The way to feel love within yourself is to know yourself as love—to know who you really are. This isn't about adding anything to yourself but rather discarding false identities.

Knowing who you are can't be achieved through concepts, because what you are isn't a concept. The mind can only conceive of concepts, and your true nature transcends concepts. So rather than trying to define who you are, it's more helpful to become aware of and discard who you are not—the mind-made, false egoic self.

This approach works because you cannot become more of what you already are, but you can cease mistaking yourself for what you are not. Those who seek validation externally are unaware of their true self as love. Love doesn't seek validation outside itself—it doesn't need to prove itself or convince anyone of anything.

Consider how absurd it would be for the ocean to go searching for water, or for the sun to go searching for light. In the same way, when we know ourselves as love, we recognize the absurdity of seeking love and validation from outside sources.
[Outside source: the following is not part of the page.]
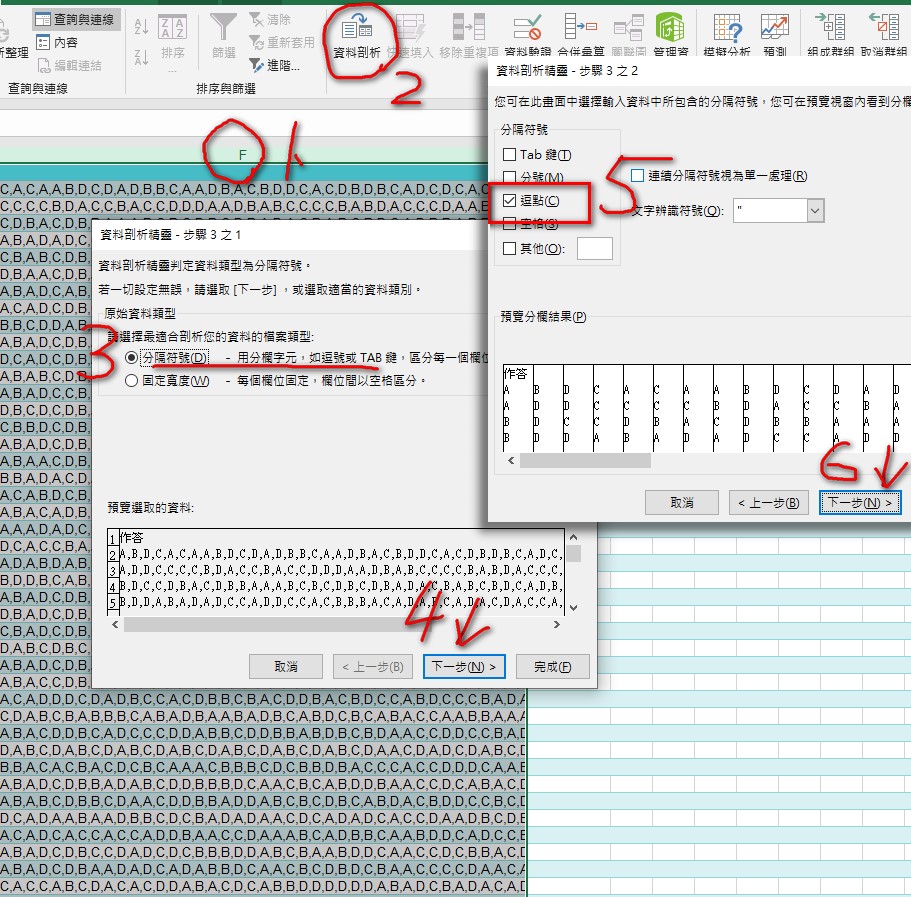The height and width of the screenshot is (897, 911).
Task: Click 完成 button to finish the wizard
Action: 552,666
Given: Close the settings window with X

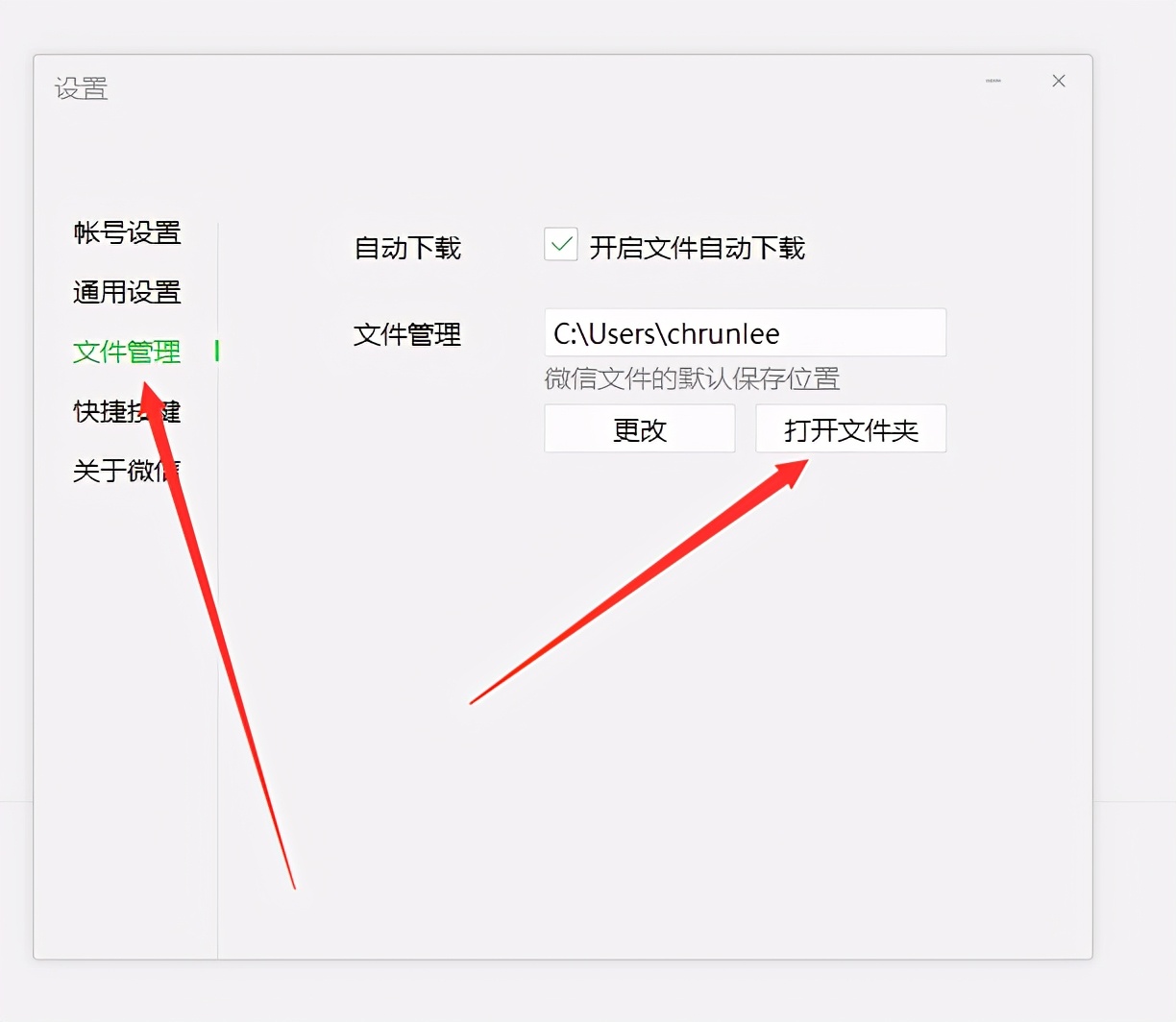Looking at the screenshot, I should pyautogui.click(x=1058, y=81).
How can you find what you already and always are?

Those who don't know themselves as wholeness (which is another word for love) will seek artificial love or validation outside themselves. The path to freedom isn't adding new behaviors but recognizing what you've always been beneath the conditioning.

This recognition requires a particular kind of inquiry—not intellectual analysis but direct experience. Instead of trying to figure out who you are, you might ask, "What am I aware of right now?" and then, "What is aware of all this?" This simple shift of attention from objects of awareness to awareness itself can reveal what you've always been beneath the changing contents of experience.

Another approach is to notice what remains constant throughout all your experiences. Thoughts, emotions, sensations, and circumstances constantly change, but something unchanging witnesses it all. This unchanging awareness has a quality of completeness that doesn't depend on external validation.

The Path of Self Love

The journey of freeing yourself from external validation seeking is one of remembering what you've always been beneath the layers of conditioning that taught you love must be earned.

Common self-love practices often focus on listing positive qualities about yourself or recalling achievements. A non-dualist would say this is merely listing your attachments—the things you've connected to your sense of self and worth. Such practices are outdated and have limited use because they still operate within the framework of conditional self-worth. They subtly reinforce the idea that your value comes from what you do, have, or are in relative terms.

True self-love doesn't come from constantly reminding yourself of your positive qualities or good deeds. It comes from remembering that what you ultimately are is the unchanging light of pure consciousness. This consciousness is complete and perfect already—it doesn't need validation or improvement. It is the awareness in which all experiences arise, exist, and dissolve.

This recognition is fundamentally different from the ego's attempts to feel worthy through accumulating positive self-assessments. It's a direct realization of your essential nature beyond all the temporary aspects you've mistaken yourself to be. It's not about thinking better thoughts about yourself but recognizing the awareness that witnesses all thoughts.

When this recognition deepens, the compulsive search for external validation naturally subsides. Not because you've perfected yourself or accumulated enough approval, but because you've recognized the absurdity of seeking what you already are. The ocean doesn't thirst, and pure consciousness doesn't seek approval.

This doesn't mean relationships and engagement with the world cease to matter. Rather, they transform from being sources of validation to expressions of your inherent completeness. You no longer need others to feel worthy, but you can enjoy genuine connection from a place of wholeness.

The path home is direct and simple, though not always easy. It involves repeatedly turning attention back to the awareness that is reading these words right now—the consciousness that has been present throughout your entire life, unchanged by any experience, inherently complete and at peace. This is your true self, and recognizing it is the only lasting solution to the painful cycle of seeking external validation.